If the vertices of a hyperbola be at $$(-2, 0)$$ and $$(2, 0)$$ and one of its foci be at $$(-3, 0)$$, then which one of the following points does not lie on this hyperbola?

We are told that the vertices of the required hyperbola are at $$(-2,0)$$ and $$(2,0)$$. For any hyperbola with its transverse (real) axis along the $$x$$-axis, the standard form is

$$\frac{x^{2}}{a^{2}}-\frac{y^{2}}{b^{2}}=1,$$

where $$\left(\pm a,0\right)$$ are the vertices. Comparing this fact with the given vertices, we at once see that

$$a=2,\qquad a^{2}=4.$$

Next, one focus of the hyperbola is stated to be at $$(-3,0)$$. In the same standard orientation, the foci are at $$\left(\pm c,0\right)$$, so we identify

$$c=3,\qquad c^{2}=9.$$

A basic hyperbola identity connects the semi-transverse axis $$a$$, the semi-conjugate axis $$b$$ and the focal distance $$c$$:

$$c^{2}=a^{2}+b^{2}\qquad\text{(for a hyperbola).}$$

Substituting the already found values, we get

$$9 = 4 + b^{2},$$

so

$$b^{2}=9-4=5.$$

Hence, the complete Cartesian equation of the hyperbola is

$$\frac{x^{2}}{4}-\frac{y^{2}}{5}=1.$$

Now we shall test each of the four given points one by one by substituting their coordinates into this equation. A point lies on the curve only when the left-hand side equals $$1$$.

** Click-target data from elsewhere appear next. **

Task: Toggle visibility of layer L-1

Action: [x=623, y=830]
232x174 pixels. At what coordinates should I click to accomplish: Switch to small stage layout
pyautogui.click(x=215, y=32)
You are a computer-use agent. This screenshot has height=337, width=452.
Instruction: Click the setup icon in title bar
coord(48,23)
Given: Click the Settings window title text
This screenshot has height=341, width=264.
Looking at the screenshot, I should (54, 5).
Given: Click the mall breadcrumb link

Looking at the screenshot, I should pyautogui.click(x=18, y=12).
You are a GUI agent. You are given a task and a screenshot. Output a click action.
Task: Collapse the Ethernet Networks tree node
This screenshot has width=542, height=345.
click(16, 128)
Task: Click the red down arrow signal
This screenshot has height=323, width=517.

Option A: $$(6,\,5\sqrt{2})$$

We have

$$\frac{x^{2}}{4}=\frac{6^{2}}{4}=\frac{36}{4}=9,$$

and

$$\frac{y^{2}}{5}=\frac{(5\sqrt{2})^{2}}{5}=\frac{25\cdot 2}{5}=\frac{50}{5}=10.$$

So the left-hand side becomes

$$9-10=-1\neq 1.$$

Therefore $$(6,\,5\sqrt{2})$$ does not satisfy the equation and is not on the hyperbola.

Option B: $$(-6,\,2\sqrt{10})$$

Compute

$$\frac{x^{2}}{4}=\frac{(-6)^{2}}{4}=\frac{36}{4}=9,\qquad \frac{y^{2}}{5}=\frac{(2\sqrt{10})^{2}}{5}=\frac{4\cdot 10}{5}=8.$$

The result is

$$9-8=1,$$

so this point indeed lies on the hyperbola.

Option C: $$(2\sqrt{6},\,5)$$

Compute

$$\frac{x^{2}}{4}=\frac{(2\sqrt{6})^{2}}{4}=\frac{4\cdot 6}{4}=6,\qquad \frac{y^{2}}{5}=\frac{5^{2}}{5}=\frac{25}{5}=5.$$

Thus

$$6-5=1,$$

so this point also lies on the curve.

Option D: $$(4,\,\sqrt{15})$$

Compute

$$\frac{x^{2}}{4}=\frac{4^{2}}{4}=\frac{16}{4}=4,\qquad \frac{y^{2}}{5}=\frac{(\sqrt{15})^{2}}{5}=\frac{15}{5}=3.$$

Hence

$$4-3=1,$$

so this point, too, satisfies the hyperbola’s equation.

Among the four points, only Option A fails to satisfy $$\dfrac{x^{2}}{4}-\dfrac{y^{2}}{5}=1$$ and hence does not belong to the hyperbola.

Hence, the correct answer is Option A.